Any more comments here or in the PR?

On Sun, Feb 6, 2022 at 1:32 PM Jarek Potiuk <[email protected]> wrote:

> I do not think we reached consensus yet on those but I thought maybe just
> attempting it and showing how much more consistent and better it would
> look,
> I have attempted to describe the policies I had in mind and update our
> dependencies in
>
> https://github.com/apache/airflow/pull/21356
>
> Ash - I think you had doubts initially, maybe just reviewing and showing
> how it could look might be a good idea to clear up any doubts.
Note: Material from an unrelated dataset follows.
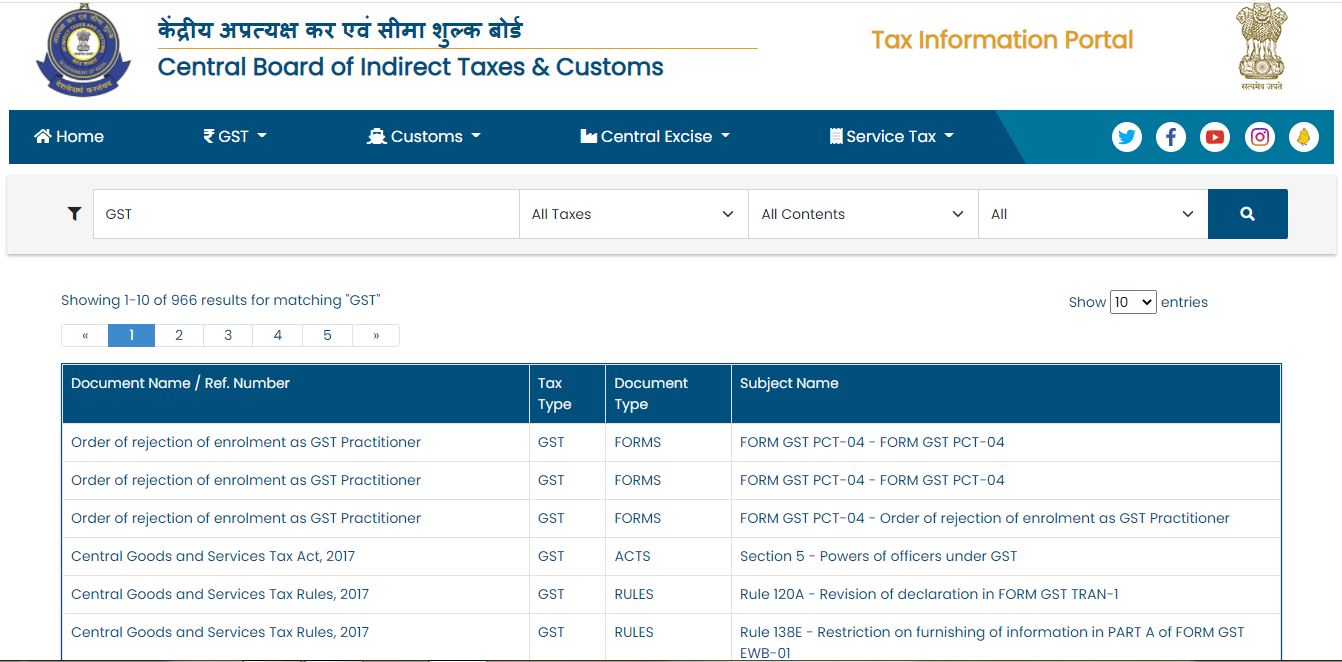Click the filter funnel icon
Screen dimensions: 1342x662
[x=74, y=213]
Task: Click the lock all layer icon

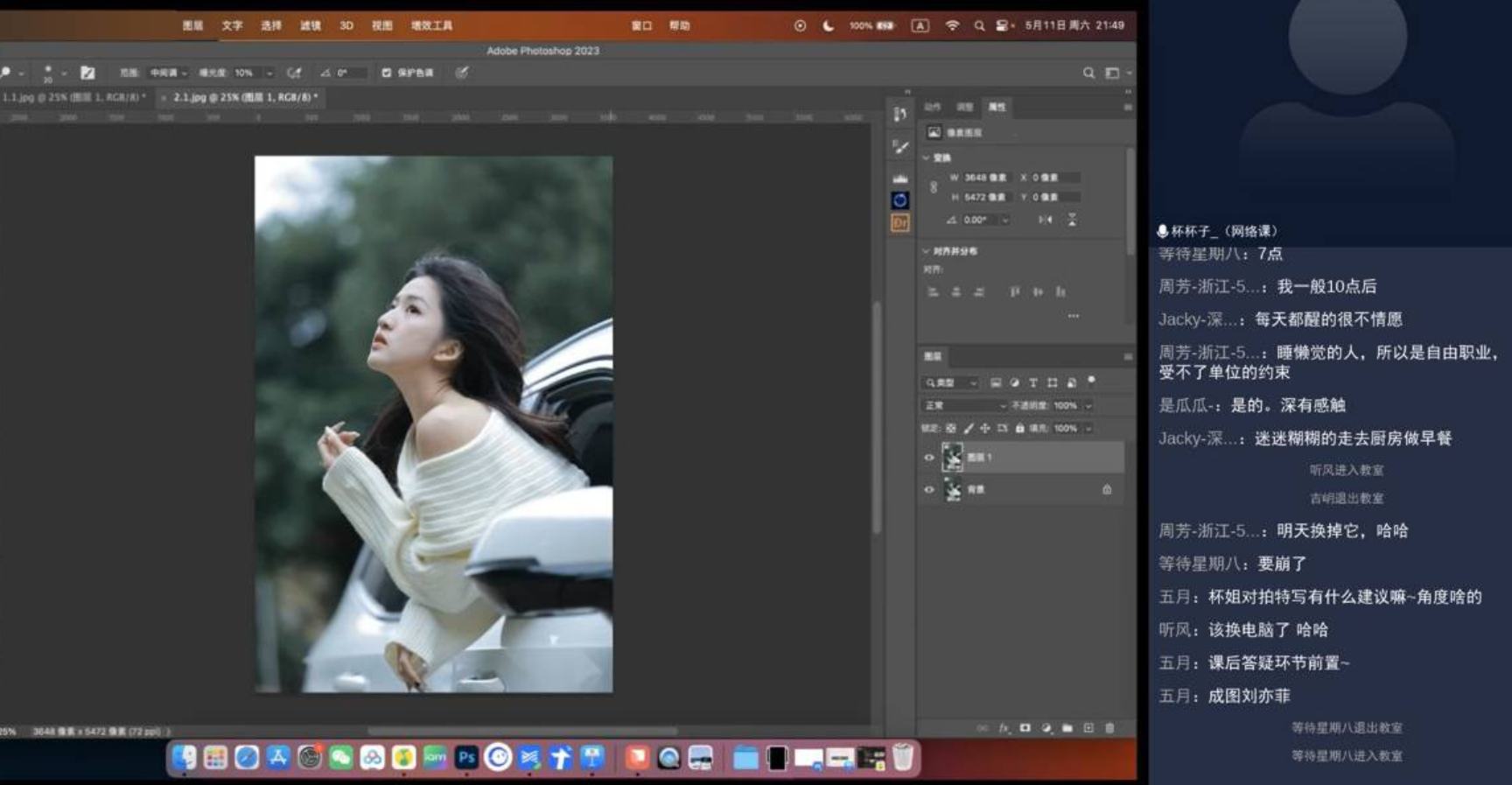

> Alternatively maybe we can iterate on the PR (and discussion below) if
> there is any counter-proposal (I think the current situation where the
> policy is basically "random" is not really a policy).
>
> As part of the PR I reviewed ALL our upper-bound limits (there were not
> too many as I suspected) and tried to either reverse-engineer where the
> limits are from (and document them) or left comment and TODO to attempt to
> remove the limit (those should be separate PRs and I am happy to attempt at
> least some of those as a follow-up). I also removed all upper limits where
> there are no ideas on what and when and whether at all the upper limits
> need to be applied because we are already at the latest version and there
> are no plans from the libraries to release releases with breaking changes
> (at least it's not obvious there are).
>
> Let me know what you think also - others who have not spoken yet - maybe
> looking at the PR it will be clearer what I had in mind.
>
> J.
>
>
> On Tue, Jan 25, 2022 at 10:54 AM Jarek Potiuk <[email protected]> wrote:
>
>> Actually - if we make a clear policy about what we agree clear policies
>> when we do upper-bound and when we don't -  I am super happy to write a
>> short documentation for Poetry and PIP tools users on exactly how they can
>> install airflow reliably (I can even add a small tool that will take our
>> constraints an generate the right installation configuration for
>> poetry/piptools.
>>
>> But without a clear policy on what our approach is, that might not be
>> straightforward.
>>
>> J,
>>
>>
>> On Tue, Jan 25, 2022 at 10:48 AM Jarek Potiuk <[email protected]> wrote:
>>
>>> > I am wondering if this will have a negative impact on installations
>>> using tools that do not support constraints files like poetry or
>>> pip-tools. These tools are not officially supported, but many users
>>> may use them nonetheless, so I think it is worth considering before
>>> making any changes that affect them. Unfortunately, I have too little
>>> experience with them to say at the same time how your proposal will
>>> affect it.
>>>
>>> I think this is not a change really, just clarification of our policies.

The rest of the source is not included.